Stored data
▼

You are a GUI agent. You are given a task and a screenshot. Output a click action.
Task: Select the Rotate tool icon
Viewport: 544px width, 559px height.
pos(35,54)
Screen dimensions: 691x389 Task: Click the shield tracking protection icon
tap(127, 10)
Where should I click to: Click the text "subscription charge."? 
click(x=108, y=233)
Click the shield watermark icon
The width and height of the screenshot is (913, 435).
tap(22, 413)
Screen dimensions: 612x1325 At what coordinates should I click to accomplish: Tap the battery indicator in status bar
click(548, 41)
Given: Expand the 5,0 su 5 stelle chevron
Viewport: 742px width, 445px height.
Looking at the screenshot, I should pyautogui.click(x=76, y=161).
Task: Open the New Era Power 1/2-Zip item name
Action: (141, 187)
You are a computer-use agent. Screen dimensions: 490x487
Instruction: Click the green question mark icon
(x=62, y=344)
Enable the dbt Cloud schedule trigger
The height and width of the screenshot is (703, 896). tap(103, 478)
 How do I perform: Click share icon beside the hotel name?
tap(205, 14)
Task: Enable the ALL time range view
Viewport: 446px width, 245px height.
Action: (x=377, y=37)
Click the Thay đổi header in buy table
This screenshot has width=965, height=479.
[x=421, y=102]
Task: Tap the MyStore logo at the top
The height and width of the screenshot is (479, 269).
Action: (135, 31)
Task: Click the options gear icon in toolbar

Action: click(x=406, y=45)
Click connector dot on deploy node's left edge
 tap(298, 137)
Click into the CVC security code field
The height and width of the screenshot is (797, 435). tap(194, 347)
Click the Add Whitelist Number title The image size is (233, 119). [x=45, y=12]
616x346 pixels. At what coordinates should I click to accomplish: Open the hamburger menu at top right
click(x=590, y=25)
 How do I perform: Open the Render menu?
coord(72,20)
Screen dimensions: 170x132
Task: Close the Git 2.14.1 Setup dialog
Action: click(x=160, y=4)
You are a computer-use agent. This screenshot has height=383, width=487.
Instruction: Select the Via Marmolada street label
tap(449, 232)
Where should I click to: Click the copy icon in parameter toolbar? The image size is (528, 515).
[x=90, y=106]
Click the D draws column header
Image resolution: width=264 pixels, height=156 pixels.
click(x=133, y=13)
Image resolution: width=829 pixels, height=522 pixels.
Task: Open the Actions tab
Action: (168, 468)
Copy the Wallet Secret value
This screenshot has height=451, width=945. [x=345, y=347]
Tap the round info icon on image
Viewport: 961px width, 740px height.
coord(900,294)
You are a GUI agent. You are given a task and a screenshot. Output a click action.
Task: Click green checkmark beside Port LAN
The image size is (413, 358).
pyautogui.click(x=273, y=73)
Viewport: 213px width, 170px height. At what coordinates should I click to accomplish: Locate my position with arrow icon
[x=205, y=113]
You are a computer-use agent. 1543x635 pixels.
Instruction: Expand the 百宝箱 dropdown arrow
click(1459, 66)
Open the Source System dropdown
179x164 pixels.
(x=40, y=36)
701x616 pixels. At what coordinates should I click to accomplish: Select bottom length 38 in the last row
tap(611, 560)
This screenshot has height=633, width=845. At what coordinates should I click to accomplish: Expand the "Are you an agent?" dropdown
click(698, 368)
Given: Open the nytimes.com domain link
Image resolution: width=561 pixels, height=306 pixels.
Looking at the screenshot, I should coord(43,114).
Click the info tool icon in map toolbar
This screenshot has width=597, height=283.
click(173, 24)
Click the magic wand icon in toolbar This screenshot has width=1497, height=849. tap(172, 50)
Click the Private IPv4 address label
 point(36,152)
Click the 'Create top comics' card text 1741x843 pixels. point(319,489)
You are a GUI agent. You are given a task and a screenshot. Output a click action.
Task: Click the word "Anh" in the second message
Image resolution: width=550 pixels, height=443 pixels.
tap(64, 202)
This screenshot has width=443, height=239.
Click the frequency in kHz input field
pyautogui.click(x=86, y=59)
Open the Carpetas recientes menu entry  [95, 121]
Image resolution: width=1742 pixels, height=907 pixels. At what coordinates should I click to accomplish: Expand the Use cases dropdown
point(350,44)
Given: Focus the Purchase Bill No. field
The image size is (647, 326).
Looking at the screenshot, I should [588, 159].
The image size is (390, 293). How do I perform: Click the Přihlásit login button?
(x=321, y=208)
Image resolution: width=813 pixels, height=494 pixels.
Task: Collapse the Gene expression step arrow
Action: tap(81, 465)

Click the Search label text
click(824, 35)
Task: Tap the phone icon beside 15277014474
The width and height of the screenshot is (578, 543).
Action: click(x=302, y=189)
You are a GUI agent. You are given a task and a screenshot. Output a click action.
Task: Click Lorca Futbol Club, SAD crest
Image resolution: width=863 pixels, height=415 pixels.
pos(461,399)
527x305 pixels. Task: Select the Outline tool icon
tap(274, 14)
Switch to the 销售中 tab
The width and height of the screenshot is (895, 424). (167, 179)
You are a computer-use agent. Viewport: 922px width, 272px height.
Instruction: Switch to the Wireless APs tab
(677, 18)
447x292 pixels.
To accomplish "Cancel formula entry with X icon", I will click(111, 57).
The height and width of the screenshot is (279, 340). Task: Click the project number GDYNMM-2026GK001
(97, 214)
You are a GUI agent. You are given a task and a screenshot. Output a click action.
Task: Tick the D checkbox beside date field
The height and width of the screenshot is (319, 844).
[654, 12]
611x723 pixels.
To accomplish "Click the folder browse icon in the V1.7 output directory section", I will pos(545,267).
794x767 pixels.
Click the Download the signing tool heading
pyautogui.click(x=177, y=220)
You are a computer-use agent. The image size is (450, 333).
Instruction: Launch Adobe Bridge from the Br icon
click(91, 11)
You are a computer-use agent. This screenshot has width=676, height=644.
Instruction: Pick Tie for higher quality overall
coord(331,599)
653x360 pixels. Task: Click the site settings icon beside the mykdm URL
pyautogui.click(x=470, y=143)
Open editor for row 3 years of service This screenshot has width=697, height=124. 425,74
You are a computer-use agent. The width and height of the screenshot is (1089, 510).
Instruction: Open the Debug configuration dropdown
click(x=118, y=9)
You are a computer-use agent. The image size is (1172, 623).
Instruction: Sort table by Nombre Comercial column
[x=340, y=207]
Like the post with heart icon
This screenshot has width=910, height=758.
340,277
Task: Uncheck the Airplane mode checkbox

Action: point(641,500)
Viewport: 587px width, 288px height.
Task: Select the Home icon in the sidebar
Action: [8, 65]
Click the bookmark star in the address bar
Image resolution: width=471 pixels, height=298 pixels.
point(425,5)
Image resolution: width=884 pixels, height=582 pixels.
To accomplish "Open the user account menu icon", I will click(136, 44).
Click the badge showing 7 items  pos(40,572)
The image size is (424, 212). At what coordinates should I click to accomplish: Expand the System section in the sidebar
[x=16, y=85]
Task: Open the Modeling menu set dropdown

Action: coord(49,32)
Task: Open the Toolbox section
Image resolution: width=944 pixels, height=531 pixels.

▲

PROBLEM DESCRIPTION: Your answer should be the number of lines in the records that contain the word "entry", with nothing added.

RESULT FOR THIS EXERCISE: 2